The problem -
Before you finish, make sure every line below has been written out exactly.

▼

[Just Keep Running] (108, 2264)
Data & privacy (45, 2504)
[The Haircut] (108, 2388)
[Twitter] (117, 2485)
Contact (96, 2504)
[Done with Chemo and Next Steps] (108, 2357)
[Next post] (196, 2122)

▲

Exercise solution -
[Just Keep Running] (108, 2264)
Data & privacy (45, 2504)
[The Haircut] (108, 2388)
[Twitter] (117, 2485)
Contact (96, 2504)
[Done with Chemo and Next Steps] (108, 2357)
[Next post] (196, 2122)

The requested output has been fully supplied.